1 A quick tutorial using my favorite R package called plyranges.

This notebook is used to find SNPs within gene coding regions and get .fasta files for your favorite pupfish genes.

Plyranges has lots of advanced options for overlapping genomic intervalsYou can find out more about plyranges here

The R markdown file used to generate this can be found here

2 Make sure you are running R v.3.6 or higher

3 Install plyranges.

if (!requireNamespace("BiocManager", quietly = TRUE))
  install.packages("BiocManager")
BiocManager::install()
BiocManager::install("plyranges")

4 Install tidyverse.

BiocManager::install("tidyverse")

5 Load libraries.

library(tidyverse)
library(plyranges)

6 Read in two files

gene coordinates - c_brontotheroides.all.renamed.putative_function.genes_only.reformated.known.final.saf
exon coordinates - c_brontotheroides.all.renamed.putative_function.exons_only_reformated_known_final.saf

Normally this information is combined in a .gtf or .gff3 file

genes <- read.table("D:/Cyprinodon/bronto/c_brontotheroides.all.renamed.putative_function.genes_only.reformated.known.final.saf", header = TRUE, stringsAsFactors = FALSE)
exons <- read.table("https://github.com/joemcgirr/fishfASE/raw/master/markdown/data_files/c_brontotheroides.all.renamed.putative_function.exons_only_reformated_known_final.saf", header = FALSE, stringsAsFactors = FALSE)

head(genes)
head(exons)

7 Change the headers into labels recognized by plyranges.

plyranges works with objects called granges (genomic ranges) which require the following information:
seqnames (chromosome names)
start (start position of feature)
end (end position of feature)
strand (strand of feature)
All other columns with different names will be treated as metadata.

names(genes) <- c("gene","seqnames","start","end","strand")
names(exons) <- c("exon","seqnames","start","end","strand")

8 Convert genes and exons dataframes into grange objects.

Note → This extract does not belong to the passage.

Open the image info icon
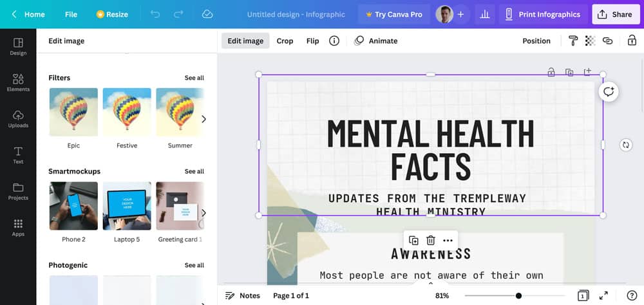 pos(334,41)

genes <- genes %>% as_granges()
exons <- exons %>% as_granges()

9 Find overlap between gene regions and a list of interesting SNPs

Read in your SNP file and make sure it has the appropriate granges headers (seqnames, start, end)
I’ll show an example with these 5 made up SNP coordinates:

scaffolds <- c("HiC_scaffold_1089","HiC_scaffold_1089","HiC_scaffold_1089","HiC_scaffold_16","HiC_scaffold_16")
starts <- c(2400,2502,4334,10045453,10045738)
ends <- starts + 1

snps <- data.frame(seqnames=scaffolds, 
                   start=starts,
                   end=ends,
                   stringsAsFactors=FALSE)

snps

plyranges has lots of options for looking at overlaps between regions.
To find SNPs that overlap with any coding gene region, convert your SNP dataframe to a granges object and use join_overlap_intersect()

snps <- snps %>% as_granges()
hits <- join_overlap_intersect(genes,snps) %>% as.data.frame()
hits

10 For more practice, we can match exons to their gene regions and generate fasta files for interesting exons.

features <- join_overlap_intersect(genes,exons) %>% as.data.frame()
head(features)

11 Now lets grab the coordinates for the gene gpa33.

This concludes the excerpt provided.